* WHAT YOU NEED TO DO
Would you please return all of the entries below exactly as shown?

* ENTRIES SHOWN
##########

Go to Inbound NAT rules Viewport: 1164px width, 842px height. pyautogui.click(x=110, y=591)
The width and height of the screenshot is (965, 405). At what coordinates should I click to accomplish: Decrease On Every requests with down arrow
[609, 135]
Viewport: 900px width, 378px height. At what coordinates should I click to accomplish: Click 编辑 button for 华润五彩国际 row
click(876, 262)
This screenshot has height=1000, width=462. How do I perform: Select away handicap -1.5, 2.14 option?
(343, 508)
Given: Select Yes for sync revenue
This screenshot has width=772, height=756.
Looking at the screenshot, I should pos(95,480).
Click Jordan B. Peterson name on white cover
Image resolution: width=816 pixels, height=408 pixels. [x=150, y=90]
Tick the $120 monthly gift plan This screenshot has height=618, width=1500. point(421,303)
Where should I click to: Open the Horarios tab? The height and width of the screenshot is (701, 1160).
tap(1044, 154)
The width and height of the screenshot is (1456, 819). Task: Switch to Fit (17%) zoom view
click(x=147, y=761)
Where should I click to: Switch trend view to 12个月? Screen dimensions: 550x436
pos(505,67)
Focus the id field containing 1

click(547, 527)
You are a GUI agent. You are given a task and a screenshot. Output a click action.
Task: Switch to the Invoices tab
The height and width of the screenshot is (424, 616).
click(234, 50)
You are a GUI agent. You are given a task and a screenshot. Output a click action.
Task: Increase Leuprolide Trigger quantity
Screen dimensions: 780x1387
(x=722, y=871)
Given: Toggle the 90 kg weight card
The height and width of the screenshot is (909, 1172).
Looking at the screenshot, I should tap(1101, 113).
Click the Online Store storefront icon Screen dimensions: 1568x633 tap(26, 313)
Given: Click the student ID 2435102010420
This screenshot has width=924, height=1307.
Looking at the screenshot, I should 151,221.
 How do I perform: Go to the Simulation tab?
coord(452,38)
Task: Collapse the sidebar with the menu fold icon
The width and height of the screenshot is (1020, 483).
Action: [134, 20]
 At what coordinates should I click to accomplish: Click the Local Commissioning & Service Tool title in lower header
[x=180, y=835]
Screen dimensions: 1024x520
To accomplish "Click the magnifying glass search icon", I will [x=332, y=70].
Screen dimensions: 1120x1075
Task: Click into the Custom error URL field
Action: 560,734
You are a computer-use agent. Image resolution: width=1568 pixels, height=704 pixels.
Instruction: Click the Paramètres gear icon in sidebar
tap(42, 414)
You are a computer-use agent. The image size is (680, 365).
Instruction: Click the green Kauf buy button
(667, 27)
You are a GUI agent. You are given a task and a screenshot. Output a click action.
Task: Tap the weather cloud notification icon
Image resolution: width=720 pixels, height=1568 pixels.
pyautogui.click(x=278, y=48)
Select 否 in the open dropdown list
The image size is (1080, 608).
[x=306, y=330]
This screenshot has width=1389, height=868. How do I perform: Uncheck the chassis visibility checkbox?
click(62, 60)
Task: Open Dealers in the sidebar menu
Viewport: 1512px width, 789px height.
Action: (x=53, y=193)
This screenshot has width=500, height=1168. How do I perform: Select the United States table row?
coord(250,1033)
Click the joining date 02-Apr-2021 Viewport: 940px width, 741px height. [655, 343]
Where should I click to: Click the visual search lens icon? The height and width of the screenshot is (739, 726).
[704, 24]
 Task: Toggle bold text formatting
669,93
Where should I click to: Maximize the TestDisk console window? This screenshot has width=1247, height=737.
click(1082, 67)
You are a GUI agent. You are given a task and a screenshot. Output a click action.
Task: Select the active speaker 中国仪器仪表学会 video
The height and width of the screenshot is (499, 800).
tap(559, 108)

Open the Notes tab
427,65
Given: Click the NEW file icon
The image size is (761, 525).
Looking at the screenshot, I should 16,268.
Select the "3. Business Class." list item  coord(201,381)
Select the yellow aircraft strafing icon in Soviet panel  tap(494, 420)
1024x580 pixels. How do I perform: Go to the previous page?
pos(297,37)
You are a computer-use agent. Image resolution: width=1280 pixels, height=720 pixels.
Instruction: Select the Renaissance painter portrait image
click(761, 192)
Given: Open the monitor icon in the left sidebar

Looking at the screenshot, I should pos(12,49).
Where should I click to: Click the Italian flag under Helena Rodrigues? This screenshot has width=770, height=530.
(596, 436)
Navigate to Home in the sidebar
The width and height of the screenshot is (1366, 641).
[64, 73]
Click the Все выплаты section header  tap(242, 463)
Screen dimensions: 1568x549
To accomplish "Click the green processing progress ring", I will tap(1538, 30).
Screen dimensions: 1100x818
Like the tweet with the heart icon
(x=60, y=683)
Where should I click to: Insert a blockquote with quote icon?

##########

* SOLUTION TO THIS EXERCISE
Go to Inbound NAT rules Viewport: 1164px width, 842px height. pyautogui.click(x=110, y=591)
The width and height of the screenshot is (965, 405). At what coordinates should I click to accomplish: Decrease On Every requests with down arrow
[609, 135]
Viewport: 900px width, 378px height. At what coordinates should I click to accomplish: Click 编辑 button for 华润五彩国际 row
click(876, 262)
This screenshot has height=1000, width=462. How do I perform: Select away handicap -1.5, 2.14 option?
(343, 508)
Given: Select Yes for sync revenue
This screenshot has width=772, height=756.
Looking at the screenshot, I should pos(95,480).
Click Jordan B. Peterson name on white cover
Image resolution: width=816 pixels, height=408 pixels. [x=150, y=90]
Tick the $120 monthly gift plan This screenshot has height=618, width=1500. point(421,303)
Where should I click to: Open the Horarios tab? The height and width of the screenshot is (701, 1160).
tap(1044, 154)
The width and height of the screenshot is (1456, 819). Task: Switch to Fit (17%) zoom view
click(x=147, y=761)
Where should I click to: Switch trend view to 12个月? Screen dimensions: 550x436
pos(505,67)
Focus the id field containing 1

click(547, 527)
You are a GUI agent. You are given a task and a screenshot. Output a click action.
Task: Switch to the Invoices tab
The height and width of the screenshot is (424, 616).
click(234, 50)
You are a GUI agent. You are given a task and a screenshot. Output a click action.
Task: Increase Leuprolide Trigger quantity
Screen dimensions: 780x1387
(x=722, y=871)
Given: Toggle the 90 kg weight card
The height and width of the screenshot is (909, 1172).
Looking at the screenshot, I should tap(1101, 113).
Click the Online Store storefront icon Screen dimensions: 1568x633 tap(26, 313)
Given: Click the student ID 2435102010420
This screenshot has width=924, height=1307.
Looking at the screenshot, I should 151,221.
 How do I perform: Go to the Simulation tab?
coord(452,38)
Task: Collapse the sidebar with the menu fold icon
The width and height of the screenshot is (1020, 483).
Action: [134, 20]
 At what coordinates should I click to accomplish: Click the Local Commissioning & Service Tool title in lower header
[x=180, y=835]
Screen dimensions: 1024x520
To accomplish "Click the magnifying glass search icon", I will [x=332, y=70].
Screen dimensions: 1120x1075
Task: Click into the Custom error URL field
Action: 560,734
You are a computer-use agent. Image resolution: width=1568 pixels, height=704 pixels.
Instruction: Click the Paramètres gear icon in sidebar
tap(42, 414)
You are a computer-use agent. The image size is (680, 365).
Instruction: Click the green Kauf buy button
(667, 27)
You are a GUI agent. You are given a task and a screenshot. Output a click action.
Task: Tap the weather cloud notification icon
Image resolution: width=720 pixels, height=1568 pixels.
pyautogui.click(x=278, y=48)
Select 否 in the open dropdown list
The image size is (1080, 608).
[x=306, y=330]
This screenshot has width=1389, height=868. How do I perform: Uncheck the chassis visibility checkbox?
click(62, 60)
Task: Open Dealers in the sidebar menu
Viewport: 1512px width, 789px height.
Action: (x=53, y=193)
This screenshot has width=500, height=1168. How do I perform: Select the United States table row?
coord(250,1033)
Click the joining date 02-Apr-2021 Viewport: 940px width, 741px height. [655, 343]
Where should I click to: Click the visual search lens icon? The height and width of the screenshot is (739, 726).
[704, 24]
 Task: Toggle bold text formatting
669,93
Where should I click to: Maximize the TestDisk console window? This screenshot has width=1247, height=737.
click(1082, 67)
You are a GUI agent. You are given a task and a screenshot. Output a click action.
Task: Select the active speaker 中国仪器仪表学会 video
The height and width of the screenshot is (499, 800).
tap(559, 108)

Open the Notes tab
427,65
Given: Click the NEW file icon
The image size is (761, 525).
Looking at the screenshot, I should 16,268.
Select the "3. Business Class." list item  coord(201,381)
Select the yellow aircraft strafing icon in Soviet panel  tap(494, 420)
1024x580 pixels. How do I perform: Go to the previous page?
pos(297,37)
You are a computer-use agent. Image resolution: width=1280 pixels, height=720 pixels.
Instruction: Select the Renaissance painter portrait image
click(761, 192)
Given: Open the monitor icon in the left sidebar

Looking at the screenshot, I should pos(12,49).
Where should I click to: Click the Italian flag under Helena Rodrigues? This screenshot has width=770, height=530.
(596, 436)
Navigate to Home in the sidebar
The width and height of the screenshot is (1366, 641).
[64, 73]
Click the Все выплаты section header  tap(242, 463)
Screen dimensions: 1568x549
To accomplish "Click the green processing progress ring", I will tap(1538, 30).
Screen dimensions: 1100x818
Like the tweet with the heart icon
(x=60, y=683)
Where should I click to: Insert a blockquote with quote icon?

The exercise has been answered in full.